Vigor acha que esse sentimento pode ter consequências devastadoras.
“Se as pessoas perderem a confiança no nosso sistema judicial, também perderão a confiança nas nossas instituições e na democracia, que então se torna mais vulnerável – por exemplo, a tentativas de interferência estrangeira”, sublinhou.
França avançando contra a corrupção
Para Arfi, jornalista do Mediapart, o caso de Sarkozy e outros semelhantes são prova de uma certa hipocrisia.
“A França sempre se apresenta como um país de declaração dos direitos humanos. Mas dois dos nossos ex-primeiros-ministros, Alain Juppé e François Fillon, foram condenados por peculato. O mesmo vale para o ex-presidente Jacques Chirac e Sarkozy”, disse ele. conversando com DW.
Mas Alina Mungiu-Pippidi disse que a França tem tomado medidas para fortalecer a confiança nas suas instituições nas últimas décadas. Ela é professora de políticas públicas comparadas na Universidade Luiss Guido Carli, em Roma, e administra sites que comparam a corrupção em 146 países.
“Muitos registos mostram que, tradicionalmente, os partidos do governo francês recebiam financiamento ilegal de vários ditadores africanos. Mas agora, a regulamentação francesa é melhor do que a regulamentação da UE”, disse ela, acrescentando que o ex-presidente François Hollande introduziu regras mais rigorosas sobre conflitos de interesses e criou o Alta Autoridade para a Transparência na Vida Pública.

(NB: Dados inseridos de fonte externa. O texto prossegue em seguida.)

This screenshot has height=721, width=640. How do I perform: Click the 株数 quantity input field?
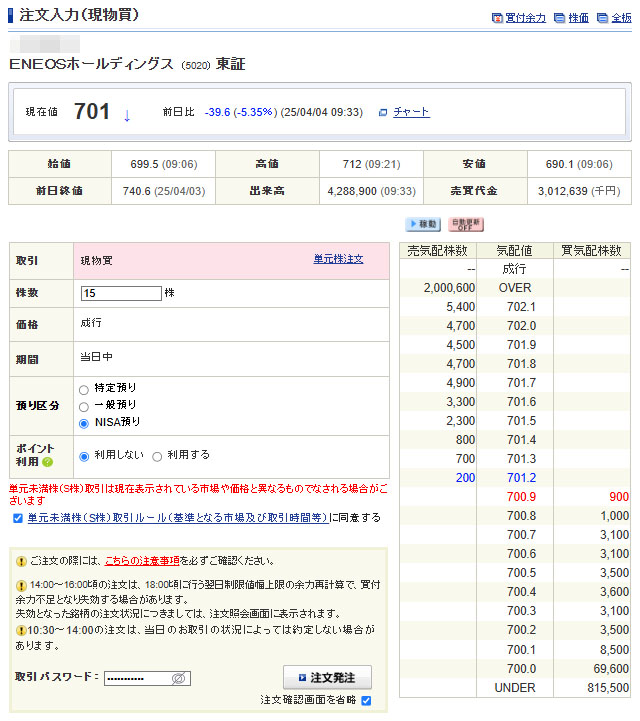(x=121, y=293)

Ela sublinhou que os meios de comunicação independentes, como o Mediapart, têm desempenhado o seu papel ao revelar escândalos.
“Há trinta anos, não havia investigações sobre corrupção em França. Não era possível reportar quase nada sobre a vida privada ou os ganhos dos políticos. Eles eram intocáveis. Agora, ninguém é intocável”, disse Mungiu-Pippidi.
O processo do julgamento de Sarkozy, cujo veredicto é esperado em 10 de abril, pode mostrar a solidez das instituições francesas, disse Vincent Brengarth, advogado que representa a Sherpa, uma ONG que combate a corrupção e demandante civil no julgamento.
“A melhor resposta àqueles que questionam a imparcialidade do nosso sistema judicial é reservar algum tempo para analisar cada elemento do caso de uma forma factual. É isso que o tribunal está a fazer. Este julgamento durará quatro meses, o que é excepcionalmente longo para um caso assim”, disse ele.